D. — Poirier en girandole.

On donne quelquefois au poirier la forme dite en girandole, représentée (fig. 280) ; c’est une véritable pyramide interrompue par des intervalles dégarnis. La manière de l’établir ne diffère en rien du procédé que nous avons décrit pour la formation des pyramides ; on a soin seulement de supprimer tous les bourgeons qui pourraient naître sur les parties de la flèche qui doivent devenir sur le tronc des intervalles vides. Quelques espèces de poiriers, dont le fruit a besoin de beaucoup d’air et de lumière pour parvenir à parfaite maturité, se conduisent sous cette forme moins usitée qu’elle ne devrait l’être si l’on en appréciait mieux les avantages.
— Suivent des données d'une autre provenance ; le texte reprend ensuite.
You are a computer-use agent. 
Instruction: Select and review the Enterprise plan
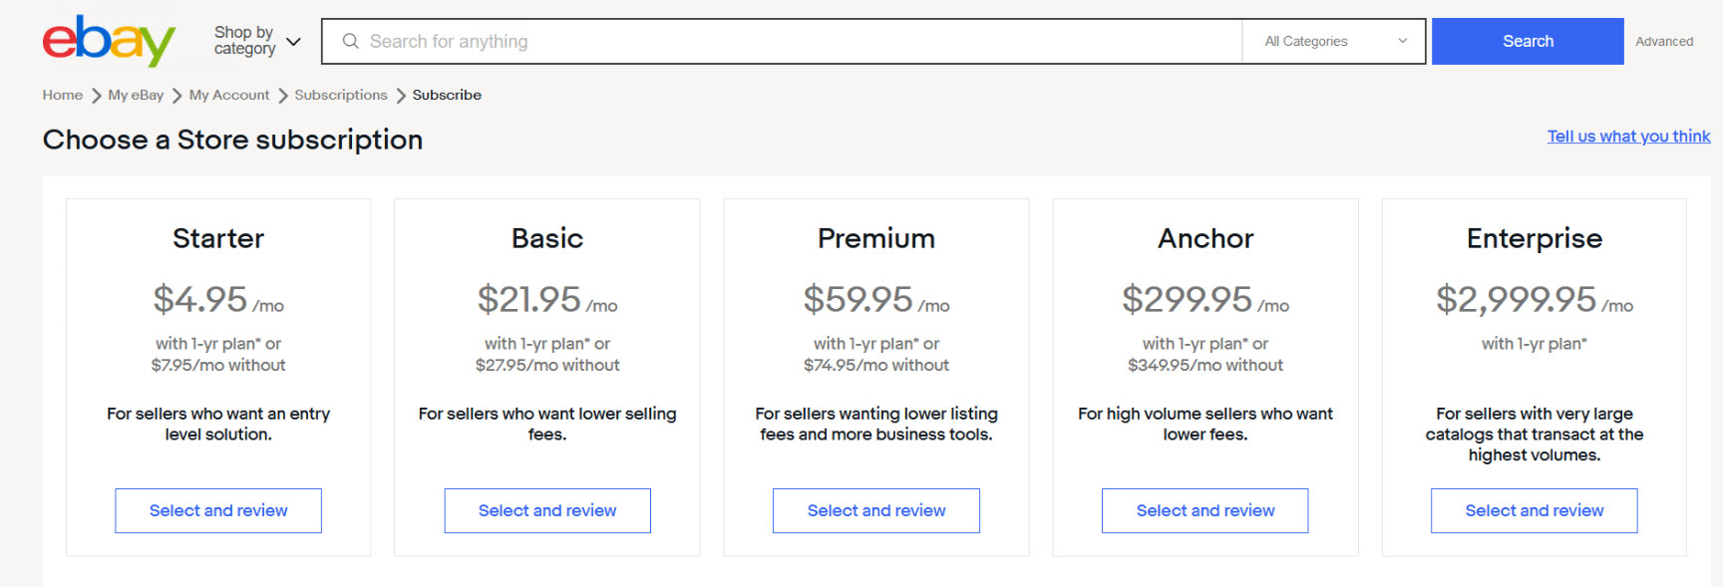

Celte forme, de même que la pyramide, ne peut se maintenir qu’en surveillant avec un soin extrême l’équilibre de la sève ; ainsi, toutes les branches trop vigoureuses qui sembleraient disposées à s’emporter seront taillées court, sur un œil inférieur peu développé ; toutes les branches minces et délicates seront taillées long sur leur meilleur œil. La sève, trouvant issue dans plusieurs yeux bien conformés, s’y portera de préférence, et rendra bientôt ces branches faibles capables de faire équilibre aux rameaux plus forts rabattus sur un œil faible ; tout dépend de l’observation rigoureuse de ce précepte (voir Jardin fruitier).

Fig. 280.

§ VIII. — Recépage et restauration d’un vieux poirier.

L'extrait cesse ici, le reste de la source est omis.